▸ **Problem description**: Starting with the first line below, reproduce each line exactly until you have included the one bearing "The height and width of the screenshot is (457, 624).".

▸ **Data records**:
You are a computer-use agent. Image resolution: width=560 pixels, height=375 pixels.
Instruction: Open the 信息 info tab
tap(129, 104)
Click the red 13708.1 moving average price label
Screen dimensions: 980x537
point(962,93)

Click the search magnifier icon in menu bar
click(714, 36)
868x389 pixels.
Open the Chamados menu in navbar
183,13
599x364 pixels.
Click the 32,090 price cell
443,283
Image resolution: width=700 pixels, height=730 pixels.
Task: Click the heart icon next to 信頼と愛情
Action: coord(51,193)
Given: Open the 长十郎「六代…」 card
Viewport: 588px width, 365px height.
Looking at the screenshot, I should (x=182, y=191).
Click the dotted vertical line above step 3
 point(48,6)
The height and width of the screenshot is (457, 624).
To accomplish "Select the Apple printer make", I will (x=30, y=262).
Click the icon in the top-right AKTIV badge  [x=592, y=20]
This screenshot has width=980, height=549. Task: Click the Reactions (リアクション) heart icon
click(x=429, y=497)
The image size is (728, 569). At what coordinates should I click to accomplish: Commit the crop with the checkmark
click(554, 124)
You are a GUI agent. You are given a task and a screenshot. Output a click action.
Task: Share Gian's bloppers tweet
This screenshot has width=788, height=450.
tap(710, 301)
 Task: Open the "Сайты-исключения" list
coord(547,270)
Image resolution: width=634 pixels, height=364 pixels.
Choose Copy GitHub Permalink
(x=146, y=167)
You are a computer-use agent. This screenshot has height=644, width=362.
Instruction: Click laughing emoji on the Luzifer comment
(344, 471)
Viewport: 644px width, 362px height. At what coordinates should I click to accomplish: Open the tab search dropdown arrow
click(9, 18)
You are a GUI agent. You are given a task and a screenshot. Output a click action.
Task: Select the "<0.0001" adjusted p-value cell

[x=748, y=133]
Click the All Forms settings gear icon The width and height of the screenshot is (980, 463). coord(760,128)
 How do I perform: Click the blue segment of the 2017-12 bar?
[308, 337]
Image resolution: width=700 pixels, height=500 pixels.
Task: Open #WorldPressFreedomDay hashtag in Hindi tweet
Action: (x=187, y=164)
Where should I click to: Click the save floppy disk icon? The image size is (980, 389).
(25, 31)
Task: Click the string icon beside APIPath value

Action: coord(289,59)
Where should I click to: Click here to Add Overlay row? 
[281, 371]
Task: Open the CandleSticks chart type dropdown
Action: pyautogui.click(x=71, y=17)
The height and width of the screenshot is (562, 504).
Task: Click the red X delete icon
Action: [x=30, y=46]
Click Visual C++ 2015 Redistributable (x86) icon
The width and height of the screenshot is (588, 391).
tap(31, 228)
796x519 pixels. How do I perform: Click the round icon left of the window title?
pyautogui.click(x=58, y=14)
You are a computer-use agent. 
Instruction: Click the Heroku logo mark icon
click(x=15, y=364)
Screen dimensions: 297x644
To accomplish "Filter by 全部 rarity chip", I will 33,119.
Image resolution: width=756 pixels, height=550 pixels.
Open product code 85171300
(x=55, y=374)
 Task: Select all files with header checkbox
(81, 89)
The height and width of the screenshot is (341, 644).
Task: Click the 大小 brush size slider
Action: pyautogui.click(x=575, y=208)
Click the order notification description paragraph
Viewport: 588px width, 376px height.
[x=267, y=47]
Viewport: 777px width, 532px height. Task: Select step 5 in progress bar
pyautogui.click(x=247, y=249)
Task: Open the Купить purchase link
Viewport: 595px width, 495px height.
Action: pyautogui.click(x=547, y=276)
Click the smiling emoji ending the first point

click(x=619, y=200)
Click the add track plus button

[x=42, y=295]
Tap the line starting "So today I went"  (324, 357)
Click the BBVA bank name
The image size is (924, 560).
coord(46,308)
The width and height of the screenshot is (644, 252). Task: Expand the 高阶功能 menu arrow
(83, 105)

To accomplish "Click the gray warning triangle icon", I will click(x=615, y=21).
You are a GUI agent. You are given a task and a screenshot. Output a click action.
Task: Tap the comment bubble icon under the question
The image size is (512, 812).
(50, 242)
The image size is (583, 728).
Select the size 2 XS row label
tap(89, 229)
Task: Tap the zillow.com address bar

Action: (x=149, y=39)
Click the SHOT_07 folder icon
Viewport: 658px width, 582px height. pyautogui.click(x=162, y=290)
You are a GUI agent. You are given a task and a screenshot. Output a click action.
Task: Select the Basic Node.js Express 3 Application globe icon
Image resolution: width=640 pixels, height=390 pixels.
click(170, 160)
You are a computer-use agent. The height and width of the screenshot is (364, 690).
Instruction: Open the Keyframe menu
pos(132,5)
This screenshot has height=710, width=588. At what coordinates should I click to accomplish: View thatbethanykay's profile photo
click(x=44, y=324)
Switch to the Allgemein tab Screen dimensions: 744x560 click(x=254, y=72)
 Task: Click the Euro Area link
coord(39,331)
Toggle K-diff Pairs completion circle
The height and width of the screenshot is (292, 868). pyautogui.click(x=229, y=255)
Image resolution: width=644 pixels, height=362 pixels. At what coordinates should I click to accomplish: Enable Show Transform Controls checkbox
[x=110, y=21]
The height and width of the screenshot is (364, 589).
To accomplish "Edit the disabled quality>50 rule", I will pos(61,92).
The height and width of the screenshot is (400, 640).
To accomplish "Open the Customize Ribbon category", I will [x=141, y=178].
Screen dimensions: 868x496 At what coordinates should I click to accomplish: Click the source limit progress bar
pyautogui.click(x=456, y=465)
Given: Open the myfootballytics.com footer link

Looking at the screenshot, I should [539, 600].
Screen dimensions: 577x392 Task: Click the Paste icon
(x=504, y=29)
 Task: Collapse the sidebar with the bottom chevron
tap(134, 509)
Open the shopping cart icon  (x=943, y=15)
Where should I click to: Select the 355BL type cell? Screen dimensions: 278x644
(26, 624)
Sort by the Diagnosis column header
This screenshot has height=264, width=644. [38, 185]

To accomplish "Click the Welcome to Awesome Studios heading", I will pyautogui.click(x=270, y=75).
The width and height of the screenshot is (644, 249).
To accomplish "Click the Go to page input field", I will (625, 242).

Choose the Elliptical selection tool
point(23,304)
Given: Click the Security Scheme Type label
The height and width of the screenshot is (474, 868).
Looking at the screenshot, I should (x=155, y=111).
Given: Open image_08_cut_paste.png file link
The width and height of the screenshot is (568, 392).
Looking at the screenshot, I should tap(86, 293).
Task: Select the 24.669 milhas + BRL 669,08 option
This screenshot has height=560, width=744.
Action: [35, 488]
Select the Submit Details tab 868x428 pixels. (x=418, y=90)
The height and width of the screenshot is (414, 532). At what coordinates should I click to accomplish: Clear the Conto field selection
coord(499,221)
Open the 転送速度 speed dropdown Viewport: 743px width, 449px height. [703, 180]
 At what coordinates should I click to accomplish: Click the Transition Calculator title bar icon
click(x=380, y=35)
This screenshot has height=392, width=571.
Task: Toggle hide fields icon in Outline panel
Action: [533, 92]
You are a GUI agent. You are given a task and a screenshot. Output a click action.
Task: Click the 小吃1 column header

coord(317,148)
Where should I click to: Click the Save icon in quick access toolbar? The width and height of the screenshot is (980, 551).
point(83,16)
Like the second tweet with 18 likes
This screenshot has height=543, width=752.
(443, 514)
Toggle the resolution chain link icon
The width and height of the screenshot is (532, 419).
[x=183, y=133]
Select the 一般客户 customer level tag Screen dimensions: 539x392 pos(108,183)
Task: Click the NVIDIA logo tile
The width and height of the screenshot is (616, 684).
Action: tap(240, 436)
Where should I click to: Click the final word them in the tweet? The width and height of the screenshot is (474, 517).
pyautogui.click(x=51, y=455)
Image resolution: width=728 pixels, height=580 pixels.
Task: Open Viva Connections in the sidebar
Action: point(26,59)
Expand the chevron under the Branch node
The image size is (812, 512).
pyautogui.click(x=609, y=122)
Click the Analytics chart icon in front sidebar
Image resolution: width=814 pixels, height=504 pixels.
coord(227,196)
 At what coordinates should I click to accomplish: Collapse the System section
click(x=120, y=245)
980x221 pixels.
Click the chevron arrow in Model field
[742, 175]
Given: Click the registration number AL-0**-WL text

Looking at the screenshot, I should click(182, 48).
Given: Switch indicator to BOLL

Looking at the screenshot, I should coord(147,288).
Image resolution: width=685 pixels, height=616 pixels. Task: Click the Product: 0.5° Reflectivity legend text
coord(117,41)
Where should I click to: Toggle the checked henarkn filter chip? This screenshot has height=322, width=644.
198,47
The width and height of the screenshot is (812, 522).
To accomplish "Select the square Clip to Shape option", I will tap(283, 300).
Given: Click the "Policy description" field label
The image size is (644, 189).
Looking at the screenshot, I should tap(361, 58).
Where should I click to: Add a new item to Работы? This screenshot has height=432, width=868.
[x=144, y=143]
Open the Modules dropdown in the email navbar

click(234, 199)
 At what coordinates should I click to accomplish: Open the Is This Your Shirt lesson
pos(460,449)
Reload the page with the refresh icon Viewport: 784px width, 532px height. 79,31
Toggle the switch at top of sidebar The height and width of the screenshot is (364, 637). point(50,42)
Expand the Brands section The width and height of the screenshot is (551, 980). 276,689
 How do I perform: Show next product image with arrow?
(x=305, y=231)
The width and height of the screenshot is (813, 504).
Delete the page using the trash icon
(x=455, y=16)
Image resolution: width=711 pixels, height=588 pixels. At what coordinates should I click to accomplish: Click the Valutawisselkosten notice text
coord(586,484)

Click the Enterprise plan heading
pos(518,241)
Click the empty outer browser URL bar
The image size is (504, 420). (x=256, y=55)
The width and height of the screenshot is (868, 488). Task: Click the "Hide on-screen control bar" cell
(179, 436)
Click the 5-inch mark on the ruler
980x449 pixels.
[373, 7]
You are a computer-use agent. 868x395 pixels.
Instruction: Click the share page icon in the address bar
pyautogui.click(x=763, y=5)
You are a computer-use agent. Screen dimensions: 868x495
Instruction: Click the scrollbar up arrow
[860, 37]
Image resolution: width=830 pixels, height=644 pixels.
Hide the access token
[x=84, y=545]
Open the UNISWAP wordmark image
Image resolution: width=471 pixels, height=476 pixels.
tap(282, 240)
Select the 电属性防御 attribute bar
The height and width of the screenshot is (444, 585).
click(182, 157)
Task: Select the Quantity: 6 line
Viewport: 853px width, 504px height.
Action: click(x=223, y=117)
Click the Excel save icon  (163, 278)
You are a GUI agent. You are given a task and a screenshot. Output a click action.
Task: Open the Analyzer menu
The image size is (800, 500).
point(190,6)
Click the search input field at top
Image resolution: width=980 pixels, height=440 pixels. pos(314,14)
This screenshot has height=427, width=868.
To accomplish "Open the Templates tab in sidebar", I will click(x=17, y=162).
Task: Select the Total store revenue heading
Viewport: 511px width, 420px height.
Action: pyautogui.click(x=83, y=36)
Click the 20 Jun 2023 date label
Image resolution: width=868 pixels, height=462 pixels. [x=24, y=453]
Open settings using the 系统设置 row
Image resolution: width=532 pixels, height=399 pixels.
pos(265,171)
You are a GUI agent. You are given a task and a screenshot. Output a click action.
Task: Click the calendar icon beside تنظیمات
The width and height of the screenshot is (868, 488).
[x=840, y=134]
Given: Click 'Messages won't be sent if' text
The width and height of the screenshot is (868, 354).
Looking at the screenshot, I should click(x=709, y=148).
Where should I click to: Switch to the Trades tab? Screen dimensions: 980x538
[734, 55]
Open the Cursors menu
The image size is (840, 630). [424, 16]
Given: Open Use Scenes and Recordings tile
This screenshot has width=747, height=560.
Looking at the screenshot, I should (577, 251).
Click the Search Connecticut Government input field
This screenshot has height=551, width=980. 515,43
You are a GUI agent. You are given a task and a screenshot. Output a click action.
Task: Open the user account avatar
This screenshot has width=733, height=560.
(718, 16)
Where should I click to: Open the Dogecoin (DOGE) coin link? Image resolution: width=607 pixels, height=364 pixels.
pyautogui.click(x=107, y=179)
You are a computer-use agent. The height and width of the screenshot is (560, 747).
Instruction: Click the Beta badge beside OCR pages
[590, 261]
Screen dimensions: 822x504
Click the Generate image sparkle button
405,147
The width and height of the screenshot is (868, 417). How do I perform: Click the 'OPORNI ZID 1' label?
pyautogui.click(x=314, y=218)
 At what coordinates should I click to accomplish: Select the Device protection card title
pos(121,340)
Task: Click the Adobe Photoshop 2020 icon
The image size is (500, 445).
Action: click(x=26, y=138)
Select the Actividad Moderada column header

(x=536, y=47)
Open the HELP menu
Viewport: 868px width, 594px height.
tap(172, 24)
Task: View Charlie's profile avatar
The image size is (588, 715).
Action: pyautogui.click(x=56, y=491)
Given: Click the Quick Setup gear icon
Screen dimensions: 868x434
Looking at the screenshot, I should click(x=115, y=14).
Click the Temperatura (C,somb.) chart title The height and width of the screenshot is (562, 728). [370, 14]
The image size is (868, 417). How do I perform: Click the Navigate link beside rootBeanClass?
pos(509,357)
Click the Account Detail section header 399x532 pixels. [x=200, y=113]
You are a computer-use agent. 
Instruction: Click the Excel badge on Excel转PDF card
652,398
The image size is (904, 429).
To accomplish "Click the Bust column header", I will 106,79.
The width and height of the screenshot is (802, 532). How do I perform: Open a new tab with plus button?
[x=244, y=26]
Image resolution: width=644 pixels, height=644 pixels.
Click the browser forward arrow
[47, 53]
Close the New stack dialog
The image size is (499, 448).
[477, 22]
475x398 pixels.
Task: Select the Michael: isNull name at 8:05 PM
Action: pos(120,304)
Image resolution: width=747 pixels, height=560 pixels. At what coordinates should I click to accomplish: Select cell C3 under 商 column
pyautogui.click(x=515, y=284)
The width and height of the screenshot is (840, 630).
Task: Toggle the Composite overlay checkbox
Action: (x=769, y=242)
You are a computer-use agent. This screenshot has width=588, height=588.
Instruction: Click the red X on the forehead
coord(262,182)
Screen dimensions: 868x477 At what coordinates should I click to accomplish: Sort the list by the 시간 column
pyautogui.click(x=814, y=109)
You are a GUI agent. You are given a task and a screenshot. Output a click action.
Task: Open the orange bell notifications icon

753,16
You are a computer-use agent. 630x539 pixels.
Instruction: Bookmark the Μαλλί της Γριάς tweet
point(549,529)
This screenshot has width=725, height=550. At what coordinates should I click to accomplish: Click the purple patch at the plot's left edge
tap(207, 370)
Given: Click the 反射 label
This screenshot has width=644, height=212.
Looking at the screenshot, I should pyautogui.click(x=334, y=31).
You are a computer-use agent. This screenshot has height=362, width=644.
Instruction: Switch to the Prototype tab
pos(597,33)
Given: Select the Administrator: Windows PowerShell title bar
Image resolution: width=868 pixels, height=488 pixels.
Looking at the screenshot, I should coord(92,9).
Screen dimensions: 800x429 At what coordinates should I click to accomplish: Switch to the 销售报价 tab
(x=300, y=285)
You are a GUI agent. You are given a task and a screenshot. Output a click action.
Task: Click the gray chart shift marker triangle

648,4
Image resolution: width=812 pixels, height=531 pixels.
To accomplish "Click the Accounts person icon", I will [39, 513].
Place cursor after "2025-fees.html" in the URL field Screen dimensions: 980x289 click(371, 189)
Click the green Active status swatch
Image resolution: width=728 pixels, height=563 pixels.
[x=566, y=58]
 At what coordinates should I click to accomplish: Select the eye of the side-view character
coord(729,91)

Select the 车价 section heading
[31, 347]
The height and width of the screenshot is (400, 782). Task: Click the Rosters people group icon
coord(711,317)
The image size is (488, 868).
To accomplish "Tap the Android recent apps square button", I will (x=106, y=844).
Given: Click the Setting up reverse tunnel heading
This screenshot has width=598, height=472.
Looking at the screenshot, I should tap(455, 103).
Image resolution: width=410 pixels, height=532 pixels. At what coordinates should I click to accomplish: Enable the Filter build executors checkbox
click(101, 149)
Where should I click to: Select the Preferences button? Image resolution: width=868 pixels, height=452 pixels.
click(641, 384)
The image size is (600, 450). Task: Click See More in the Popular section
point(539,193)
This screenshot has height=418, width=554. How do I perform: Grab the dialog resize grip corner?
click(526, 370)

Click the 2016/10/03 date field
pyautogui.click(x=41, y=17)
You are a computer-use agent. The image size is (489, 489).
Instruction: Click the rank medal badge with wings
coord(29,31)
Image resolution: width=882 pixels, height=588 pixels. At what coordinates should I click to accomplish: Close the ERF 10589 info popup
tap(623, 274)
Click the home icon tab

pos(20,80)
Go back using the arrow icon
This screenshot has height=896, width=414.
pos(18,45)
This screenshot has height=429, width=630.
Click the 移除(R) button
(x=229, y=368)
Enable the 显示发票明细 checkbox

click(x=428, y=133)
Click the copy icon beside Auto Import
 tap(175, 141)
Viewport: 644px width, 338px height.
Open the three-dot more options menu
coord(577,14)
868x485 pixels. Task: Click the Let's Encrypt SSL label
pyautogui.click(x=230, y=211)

▸ **Solution**:
You are a computer-use agent. Image resolution: width=560 pixels, height=375 pixels.
Instruction: Open the 信息 info tab
tap(129, 104)
Click the red 13708.1 moving average price label
Screen dimensions: 980x537
point(962,93)

Click the search magnifier icon in menu bar
click(714, 36)
868x389 pixels.
Open the Chamados menu in navbar
183,13
599x364 pixels.
Click the 32,090 price cell
443,283
Image resolution: width=700 pixels, height=730 pixels.
Task: Click the heart icon next to 信頼と愛情
Action: coord(51,193)
Given: Open the 长十郎「六代…」 card
Viewport: 588px width, 365px height.
Looking at the screenshot, I should (x=182, y=191).
Click the dotted vertical line above step 3
 point(48,6)
The height and width of the screenshot is (457, 624).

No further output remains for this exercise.